Lastly I think the fact we would be bringing back the same core who have had 2+ years to play together and develop chemistry is underrated. Most championship teams play together for years and add small pieces along the way. 

The only position on that depth chart that needs to be addressed LONG TERM is the PG spot, we need to acquire a young PG that we can develop and have ready to take over in 3-4 years.


----------



## Cap (Nov 5, 2003)

Very good pickup, Cavs will love this guy.


----------



## P2TheTruth34 (May 25, 2003)

As a Celtics fan I was a huge Welsch fan a year ago, people said I look like him and play like him. Well this year I would take that as an insult because when he got open looks he would brick and he always seems to try to do too much and play out of control offensively. He'll hit some 3s and make some nice plays but he does a lot of dumb TOs and idiotic plays and he has horrible hands. He is a solid defensive player, surprisingly. He is definitely a 2 but can defend some 3s. Passing and dribbling were disappointing despite hearing he was supposed to develop into a PG in many scouts minds. Maybe he can develop and I hope the best for him but I began to wonder this year.


----------



## Blazer Freak (Jul 11, 2004)

P2TheTruth34 said:


> As a Celtics fan I was a huge Welsch fan a year ago, people said I look like him and play like him. Well this year I would take that as an insult because when he got open looks he would brick and he always seems to try to do too much and play out of control offensively. He'll hit some 3s and make some nice plays but he does a lot of dumb TOs and idiotic plays and he has horrible hands. He is a solid defensive player, surprisingly. He is definitely a 2 but can defend some 3s. Passing and dribbling were disappointing despite hearing he was supposed to develop into a PG in many scouts minds. Maybe he can develop and I hope the best for him but I began to wonder this year.


His confidence was just shattered in Boston, hopefully he can get it back here. If he can, it'll be a good pickup for the Cavs.


----------



## P2TheTruth34 (May 25, 2003)

Blazer Freak said:


> His confidence was just shattered in Boston, hopefully he can get it back here. If he can, it'll be a good pickup for the Cavs.



I definitely agree with that. he is definitely an emotional player, hes much better as a starter playing with good players than when hes with a bunch of bench players. Decent role player until he tries to do too much so hopefully with Lebron he'll know whats up.


----------



## Pioneer10 (Sep 30, 2004)

Bump: interesting people's thought on the Welsh pickup halfway through the season.

Reading this it make me wonder why didn't we atleast play the guy. He didn't even get a chance here. 
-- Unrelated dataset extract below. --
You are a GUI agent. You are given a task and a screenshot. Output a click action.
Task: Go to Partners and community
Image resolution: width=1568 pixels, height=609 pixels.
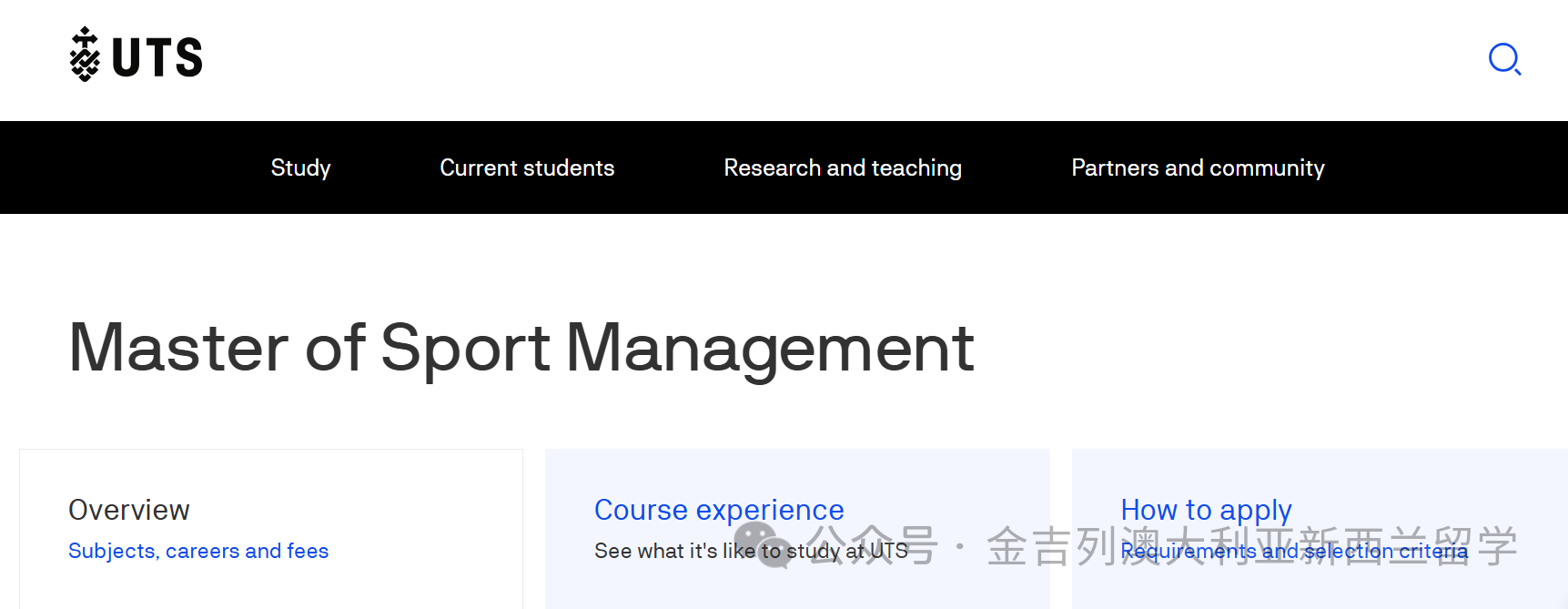pyautogui.click(x=1198, y=168)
The trade becomes very frustrating that the things I wanted to happen when they brought in Jiri: dumping Harris/McInnis happened with Sasha and not Jiri. Trade would never have happened if they played Pavlovic like they did at the end of the year


----------



## futuristxen (Jun 26, 2003)

Yeah when they made this trade I thought they were making a deal for the present day.

But Jiri never played, except when he was on the floor with the Cavs comeback unit. In those moments he looked like he might find a place eventually.

But giving up this year's lottery pick for him...is a kick in the balls. Especially with all of the point guards available.


----------



## Cap (Nov 5, 2003)

I don't know why he didn't play much, he can hit jumpers and the Cavs certainly needed that. Some Boston fans hate the guy, but he's fine in limited minutes.


----------



## whiterhino (Jun 15, 2003)

I'm a Boston fan and Mod and I don't hate the guy. The kid can play, he just wasn't a fit in our new motion offense, the year before that he was a gem. I am shocked he didn't get any burn in Cleveland? He would have done well....will he still be there next year you think?


----------